Recognizing a sprain usually isn’t hard. You’ll probably feel pain, especially when trying to put weight on it, along with swelling, tenderness, bruising, and maybe even hear a popping sound when it happens. If it’s a bad sprain, walking might not be possible at all. Swelling can take a few hours to show up, and depending on how bad the injury is, it can stick around for days or even weeks.
When you see a doctor, they’ll give you a physical examination, tongue the range of motion, tenderness, swelling, and bruising, usually comparing it with your other ankle. If the doctor suspects broken bones or more severe problems, they may refer you for an X-ray or MRI.

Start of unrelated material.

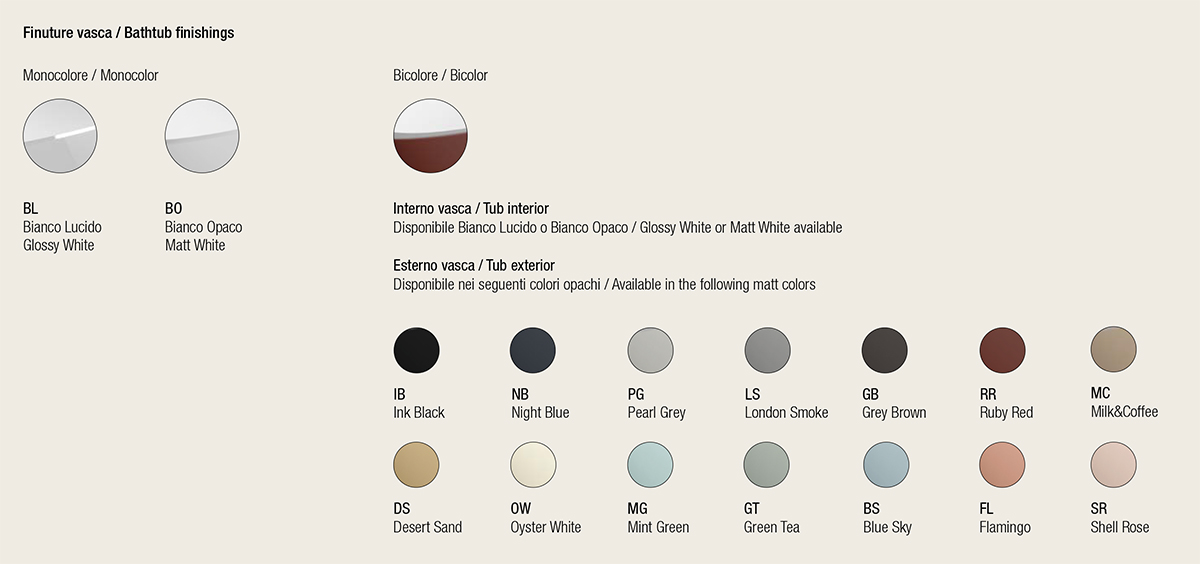Select the Ink Black color swatch

click(x=416, y=350)
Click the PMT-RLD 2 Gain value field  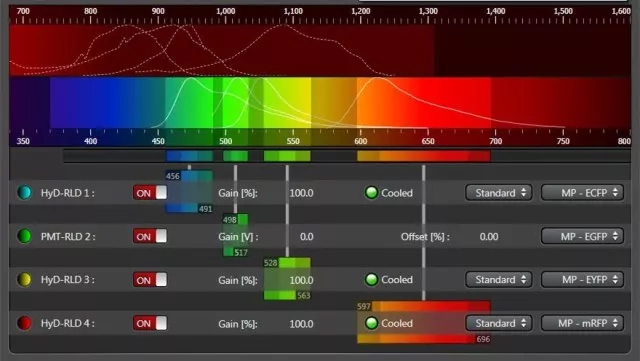point(307,237)
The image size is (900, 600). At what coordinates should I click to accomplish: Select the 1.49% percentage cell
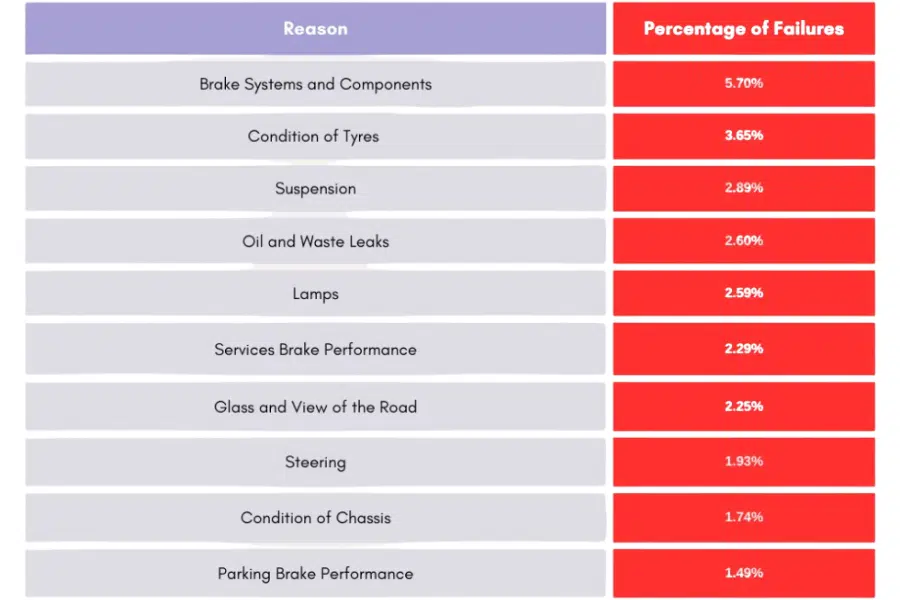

Treatment begins with reducing the swelling and initiating the healing process. The old standby is RICE: rest, ice, compression, and elevation. That involves not putting weight on the ankle as much as possible, icing it in 20-minute intervals to alleviate pain and swelling, wrapping it with a bandage or support to stabilize it, and keeping it elevated above the heart to assist with fluid drainage. Over-the-counter medications such as ibuprofen can also assist with pain and inflammation relief.
In the more severe instances, you may be required to use crutches, a walking cast, or even a splint to keep pressure off the injury. Physical therapy is also often prescribed, particularly if your sprain is moderate or severe or if you are an athlete. Rehab is essentially about restoring your strength, flexibility, and balance. Early exercises can be merely tracing the alphabet with your big toe or calf muscle stretching. Eventually, strengthening and balance exercises are incorporated to prevent re-injury.
Healing will depend on the severity of the sprain. Mild sprains tend to heal within one to three weeks, moderate sprains will take three to six weeks, and the more severe ones may take months. It’s recommended by The Jackson Clinics Physical Therapy that “Mild (Grade 1) sprains. Heal within 1-3 weeks with proper care, including rest, ice, compression, and elevation (RICE).” You should be consistent with your rehab exercises—if you miss them, your ankle may remain weak and will be easier to reinjure.
Of course, the best thing is to avoid spraining your ankle in the first place. Strengthen the muscles around your ankle, warm up before physical activity, and wear shoes that fit well and support your feet properly. Be cautious on uneven terrain and use good technique when playing sports or exercising. If you’ve sprained your ankle before, it might be smart to wear a brace or tape it for extra support.
If you’re in a lot of pain, can’t walk, or your swelling and bruising aren’t improving after a couple of days, it’s time to visit a healthcare provider. Early treatment can make a big difference in how fast—and how well—you get better. That way, you can get back to doing what you want to do, without the fear of another painful twist.